EXCERPTED DATA:
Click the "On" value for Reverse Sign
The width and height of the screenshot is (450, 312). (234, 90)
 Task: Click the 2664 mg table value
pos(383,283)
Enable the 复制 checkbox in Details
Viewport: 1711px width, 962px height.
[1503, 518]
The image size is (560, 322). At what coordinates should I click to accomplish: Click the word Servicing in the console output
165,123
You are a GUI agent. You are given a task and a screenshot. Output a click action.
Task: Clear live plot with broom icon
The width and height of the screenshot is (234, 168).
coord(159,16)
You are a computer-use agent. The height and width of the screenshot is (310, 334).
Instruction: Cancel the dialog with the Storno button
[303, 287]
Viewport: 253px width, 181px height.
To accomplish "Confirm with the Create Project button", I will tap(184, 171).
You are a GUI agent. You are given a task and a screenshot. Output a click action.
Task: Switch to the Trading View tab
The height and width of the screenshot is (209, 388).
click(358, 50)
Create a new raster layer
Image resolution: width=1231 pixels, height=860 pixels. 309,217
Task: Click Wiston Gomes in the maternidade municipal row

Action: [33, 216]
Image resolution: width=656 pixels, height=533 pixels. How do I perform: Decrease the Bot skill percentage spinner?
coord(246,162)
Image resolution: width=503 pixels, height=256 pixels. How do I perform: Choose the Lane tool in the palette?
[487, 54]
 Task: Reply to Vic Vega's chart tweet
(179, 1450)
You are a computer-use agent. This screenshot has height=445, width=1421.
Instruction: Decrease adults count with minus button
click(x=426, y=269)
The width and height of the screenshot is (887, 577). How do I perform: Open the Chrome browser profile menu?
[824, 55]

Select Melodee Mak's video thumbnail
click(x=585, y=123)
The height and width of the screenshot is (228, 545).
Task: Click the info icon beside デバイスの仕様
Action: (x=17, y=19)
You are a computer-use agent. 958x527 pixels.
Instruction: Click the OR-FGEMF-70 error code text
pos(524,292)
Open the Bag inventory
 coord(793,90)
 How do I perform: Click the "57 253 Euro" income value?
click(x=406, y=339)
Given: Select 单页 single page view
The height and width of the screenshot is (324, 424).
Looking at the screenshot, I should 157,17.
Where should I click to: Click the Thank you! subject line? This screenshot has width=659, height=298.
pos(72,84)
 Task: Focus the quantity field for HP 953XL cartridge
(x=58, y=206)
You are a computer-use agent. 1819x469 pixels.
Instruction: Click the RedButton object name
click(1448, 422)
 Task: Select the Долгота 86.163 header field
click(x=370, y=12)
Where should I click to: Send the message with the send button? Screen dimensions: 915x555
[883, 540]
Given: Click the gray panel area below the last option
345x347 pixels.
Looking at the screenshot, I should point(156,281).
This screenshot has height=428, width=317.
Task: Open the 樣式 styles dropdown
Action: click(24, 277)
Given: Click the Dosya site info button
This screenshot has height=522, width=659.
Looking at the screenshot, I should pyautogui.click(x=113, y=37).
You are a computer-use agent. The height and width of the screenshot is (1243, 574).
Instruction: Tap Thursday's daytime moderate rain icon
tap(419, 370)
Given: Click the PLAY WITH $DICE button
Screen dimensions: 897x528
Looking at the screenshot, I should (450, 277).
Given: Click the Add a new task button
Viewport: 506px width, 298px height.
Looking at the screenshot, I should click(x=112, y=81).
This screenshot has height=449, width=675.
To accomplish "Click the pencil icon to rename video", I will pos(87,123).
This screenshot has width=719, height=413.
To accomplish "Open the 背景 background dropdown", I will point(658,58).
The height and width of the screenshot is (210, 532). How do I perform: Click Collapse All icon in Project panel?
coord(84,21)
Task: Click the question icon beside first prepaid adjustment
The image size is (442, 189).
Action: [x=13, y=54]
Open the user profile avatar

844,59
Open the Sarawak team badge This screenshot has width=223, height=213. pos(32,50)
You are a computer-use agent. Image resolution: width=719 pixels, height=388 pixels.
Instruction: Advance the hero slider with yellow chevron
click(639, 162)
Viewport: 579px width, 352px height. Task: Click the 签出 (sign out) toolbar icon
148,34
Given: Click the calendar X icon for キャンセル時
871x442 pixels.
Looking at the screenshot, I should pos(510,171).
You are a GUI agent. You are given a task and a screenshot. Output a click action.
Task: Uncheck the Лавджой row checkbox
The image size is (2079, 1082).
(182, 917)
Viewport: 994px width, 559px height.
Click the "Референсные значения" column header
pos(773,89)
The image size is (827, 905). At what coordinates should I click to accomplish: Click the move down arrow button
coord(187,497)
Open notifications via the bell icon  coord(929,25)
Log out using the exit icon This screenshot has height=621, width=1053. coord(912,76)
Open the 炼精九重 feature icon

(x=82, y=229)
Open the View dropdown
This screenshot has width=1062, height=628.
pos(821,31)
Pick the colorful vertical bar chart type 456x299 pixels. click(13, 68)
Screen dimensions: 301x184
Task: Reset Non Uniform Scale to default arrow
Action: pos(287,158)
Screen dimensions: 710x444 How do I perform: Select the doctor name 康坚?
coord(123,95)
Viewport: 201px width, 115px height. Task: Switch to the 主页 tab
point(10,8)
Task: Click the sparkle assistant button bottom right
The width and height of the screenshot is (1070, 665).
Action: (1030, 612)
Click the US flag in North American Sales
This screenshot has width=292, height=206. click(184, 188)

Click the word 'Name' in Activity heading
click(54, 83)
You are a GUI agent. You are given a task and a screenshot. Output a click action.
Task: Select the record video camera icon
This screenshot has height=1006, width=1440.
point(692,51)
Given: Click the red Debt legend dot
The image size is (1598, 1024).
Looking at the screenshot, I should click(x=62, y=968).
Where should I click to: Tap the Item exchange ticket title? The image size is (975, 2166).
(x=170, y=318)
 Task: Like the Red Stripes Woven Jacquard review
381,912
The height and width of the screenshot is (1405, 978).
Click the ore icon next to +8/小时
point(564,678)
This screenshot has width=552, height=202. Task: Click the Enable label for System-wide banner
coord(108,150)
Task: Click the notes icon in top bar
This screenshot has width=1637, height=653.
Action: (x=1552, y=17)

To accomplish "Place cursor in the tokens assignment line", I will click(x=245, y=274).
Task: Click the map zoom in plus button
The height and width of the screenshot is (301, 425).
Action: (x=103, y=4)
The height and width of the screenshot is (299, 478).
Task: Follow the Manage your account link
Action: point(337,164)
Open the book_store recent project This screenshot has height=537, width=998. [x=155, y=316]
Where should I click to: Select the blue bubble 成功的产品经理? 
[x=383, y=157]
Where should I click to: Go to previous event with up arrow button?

WRITTEN TASK:
Retype all of the data above line for line, keeping every character as it appears.

RESULT OF THIS EXERCISE:
Click the "On" value for Reverse Sign
The width and height of the screenshot is (450, 312). (234, 90)
 Task: Click the 2664 mg table value
pos(383,283)
Enable the 复制 checkbox in Details
Viewport: 1711px width, 962px height.
[1503, 518]
The image size is (560, 322). At what coordinates should I click to accomplish: Click the word Servicing in the console output
165,123
You are a GUI agent. You are given a task and a screenshot. Output a click action.
Task: Clear live plot with broom icon
The width and height of the screenshot is (234, 168).
coord(159,16)
You are a computer-use agent. The height and width of the screenshot is (310, 334).
Instruction: Cancel the dialog with the Storno button
[303, 287]
Viewport: 253px width, 181px height.
To accomplish "Confirm with the Create Project button", I will tap(184, 171).
You are a GUI agent. You are given a task and a screenshot. Output a click action.
Task: Switch to the Trading View tab
The height and width of the screenshot is (209, 388).
click(358, 50)
Create a new raster layer
Image resolution: width=1231 pixels, height=860 pixels. 309,217
Task: Click Wiston Gomes in the maternidade municipal row

Action: [33, 216]
Image resolution: width=656 pixels, height=533 pixels. How do I perform: Decrease the Bot skill percentage spinner?
coord(246,162)
Image resolution: width=503 pixels, height=256 pixels. How do I perform: Choose the Lane tool in the palette?
[487, 54]
 Task: Reply to Vic Vega's chart tweet
(179, 1450)
You are a computer-use agent. This screenshot has height=445, width=1421.
Instruction: Decrease adults count with minus button
click(x=426, y=269)
The width and height of the screenshot is (887, 577). How do I perform: Open the Chrome browser profile menu?
[824, 55]

Select Melodee Mak's video thumbnail
click(x=585, y=123)
The height and width of the screenshot is (228, 545).
Task: Click the info icon beside デバイスの仕様
Action: (x=17, y=19)
You are a computer-use agent. 958x527 pixels.
Instruction: Click the OR-FGEMF-70 error code text
pos(524,292)
Open the Bag inventory
 coord(793,90)
 How do I perform: Click the "57 253 Euro" income value?
click(x=406, y=339)
Given: Select 单页 single page view
The height and width of the screenshot is (324, 424).
Looking at the screenshot, I should 157,17.
Where should I click to: Click the Thank you! subject line? This screenshot has width=659, height=298.
pos(72,84)
 Task: Focus the quantity field for HP 953XL cartridge
(x=58, y=206)
You are a computer-use agent. 1819x469 pixels.
Instruction: Click the RedButton object name
click(1448, 422)
 Task: Select the Долгота 86.163 header field
click(x=370, y=12)
Where should I click to: Send the message with the send button? Screen dimensions: 915x555
[883, 540]
Given: Click the gray panel area below the last option
345x347 pixels.
Looking at the screenshot, I should point(156,281).
This screenshot has height=428, width=317.
Task: Open the 樣式 styles dropdown
Action: click(24, 277)
Given: Click the Dosya site info button
This screenshot has height=522, width=659.
Looking at the screenshot, I should pyautogui.click(x=113, y=37).
You are a computer-use agent. The height and width of the screenshot is (1243, 574).
Instruction: Tap Thursday's daytime moderate rain icon
tap(419, 370)
Given: Click the PLAY WITH $DICE button
Screen dimensions: 897x528
Looking at the screenshot, I should (450, 277).
Given: Click the Add a new task button
Viewport: 506px width, 298px height.
Looking at the screenshot, I should click(x=112, y=81).
This screenshot has height=449, width=675.
To accomplish "Click the pencil icon to rename video", I will pos(87,123).
This screenshot has width=719, height=413.
To accomplish "Open the 背景 background dropdown", I will point(658,58).
The height and width of the screenshot is (210, 532). How do I perform: Click Collapse All icon in Project panel?
coord(84,21)
Task: Click the question icon beside first prepaid adjustment
The image size is (442, 189).
Action: [x=13, y=54]
Open the user profile avatar

844,59
Open the Sarawak team badge This screenshot has width=223, height=213. pos(32,50)
You are a computer-use agent. Image resolution: width=719 pixels, height=388 pixels.
Instruction: Advance the hero slider with yellow chevron
click(639, 162)
Viewport: 579px width, 352px height. Task: Click the 签出 (sign out) toolbar icon
148,34
Given: Click the calendar X icon for キャンセル時
871x442 pixels.
Looking at the screenshot, I should pos(510,171).
You are a GUI agent. You are given a task and a screenshot. Output a click action.
Task: Uncheck the Лавджой row checkbox
The image size is (2079, 1082).
(182, 917)
Viewport: 994px width, 559px height.
Click the "Референсные значения" column header
pos(773,89)
The image size is (827, 905). At what coordinates should I click to accomplish: Click the move down arrow button
coord(187,497)
Open notifications via the bell icon  coord(929,25)
Log out using the exit icon This screenshot has height=621, width=1053. coord(912,76)
Open the 炼精九重 feature icon

(x=82, y=229)
Open the View dropdown
This screenshot has width=1062, height=628.
pos(821,31)
Pick the colorful vertical bar chart type 456x299 pixels. click(13, 68)
Screen dimensions: 301x184
Task: Reset Non Uniform Scale to default arrow
Action: pos(287,158)
Screen dimensions: 710x444 How do I perform: Select the doctor name 康坚?
coord(123,95)
Viewport: 201px width, 115px height. Task: Switch to the 主页 tab
point(10,8)
Task: Click the sparkle assistant button bottom right
The width and height of the screenshot is (1070, 665).
Action: (1030, 612)
Click the US flag in North American Sales
This screenshot has width=292, height=206. click(184, 188)

Click the word 'Name' in Activity heading
click(54, 83)
You are a GUI agent. You are given a task and a screenshot. Output a click action.
Task: Select the record video camera icon
This screenshot has height=1006, width=1440.
point(692,51)
Given: Click the red Debt legend dot
The image size is (1598, 1024).
Looking at the screenshot, I should click(x=62, y=968).
Where should I click to: Tap the Item exchange ticket title? The image size is (975, 2166).
(x=170, y=318)
 Task: Like the Red Stripes Woven Jacquard review
381,912
The height and width of the screenshot is (1405, 978).
Click the ore icon next to +8/小时
point(564,678)
This screenshot has width=552, height=202. Task: Click the Enable label for System-wide banner
coord(108,150)
Task: Click the notes icon in top bar
This screenshot has width=1637, height=653.
Action: (x=1552, y=17)

To accomplish "Place cursor in the tokens assignment line", I will click(x=245, y=274).
Task: Click the map zoom in plus button
The height and width of the screenshot is (301, 425).
Action: (x=103, y=4)
The height and width of the screenshot is (299, 478).
Task: Follow the Manage your account link
Action: point(337,164)
Open the book_store recent project This screenshot has height=537, width=998. [x=155, y=316]
Where should I click to: Select the blue bubble 成功的产品经理? 
[x=383, y=157]
Where should I click to: Go to previous event with up arrow button?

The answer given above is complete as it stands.